A newly developed “peanut patch” is a safe and effective way to desensitize toddlers allergic to peanuts, according to findings published in The New England Journal of Medicine.

Peanuts are one of the most common allergens for children and more than 4 million people in the U.S. have a peanut allergy, according to Ann & Robert H. Lurie Children’s Hospital of Chicago.

While the patch does not cure peanut allergies, it can desensitize the child’s body to peanut protein so allergic reactions due to accidental exposure may be less severe, said Melanie Makhija, MD, associate professor of Pediatrics in the Division of Allergy and Immunology and a co-author of the study.

“We have seen desensitization with allergy shots work for environmental allergies like grass and pollens, but this is too dangerous for food allergy,” Makhija said. “Another method of desensitization being developed is the peanut patch. It’s a small patch with peanut protein embedded in the center that is put on the skin daily as a way to desensitize or potentially lessen the change of a severe reaction due to accidental exposure to peanut.”

Historically, few treatment options were available for children with peanut allergies. While an oral immunotherapy product currently exists for children over four years of age, it is not yet approved for children under four years. It is also not for everyone because of restrictions with exercise after dosing and because of the risk of reactions and side effects including gastrointestinal issues, Makhija said.

“Until 2020 when the FDA approved oral immunotherapy, there were no approved treatments for peanut allergy. We asked patients to avoid peanuts — even potential cross-contamination — gave them epinephrine prescriptions and emergency action plans. Other than that, we didn’t have much to offer,” Makhija said.

In the study, more than 300 toddlers aged one to three years who have peanut allergies received a peanut patch loaded with 250 micrograms of peanut protein or a placebo once daily for a year.

At the end of one year, the children ate increasing doses of peanut protein until they exhibited signs of an allergic reaction. Just under two-thirds of the children who received the peanut patch could tolerate at least 1,000 milligrams of peanut protein — the equivalent of three to four peanuts — which was significantly more than children who received a placebo, according to the study.

“The goal of epicutaneous immunotherapy isn’t to cure the patients of their peanut allergy, but it’s a way to protect them in case they have an accidental exposure,” Makhija said. “Accidental exposures tend to be small amounts of peanut protein; with desensitization, they are less likely to react if they accidentally eat something that has peanut in it.”

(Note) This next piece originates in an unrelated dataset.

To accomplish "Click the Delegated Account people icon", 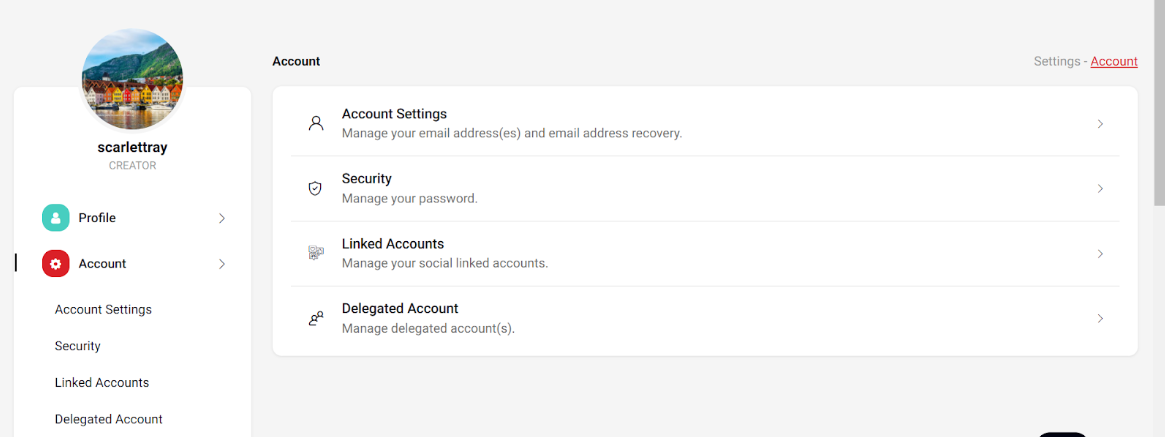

Most children who received the patch (both active treatment and placebo) experienced minor side effects, including redness and irritation at the patch site, with anaphylaxis occurring in 7 percent of participants on the active patch. Reactions at the patch site subsided three months into the trial, according to the study.

In the future, Makhija said she hopes to see more treatment options for food allergies.

“The company that makes the peanut patch is continuing to study the peanut patch in older children, and I hope that it will be approved as a treatment soon,” Makhija said. “There is considerable ongoing food allergy research and I’m hopeful that there will be more options for our patients in the coming years.”

The study was funded by DBV Technologies.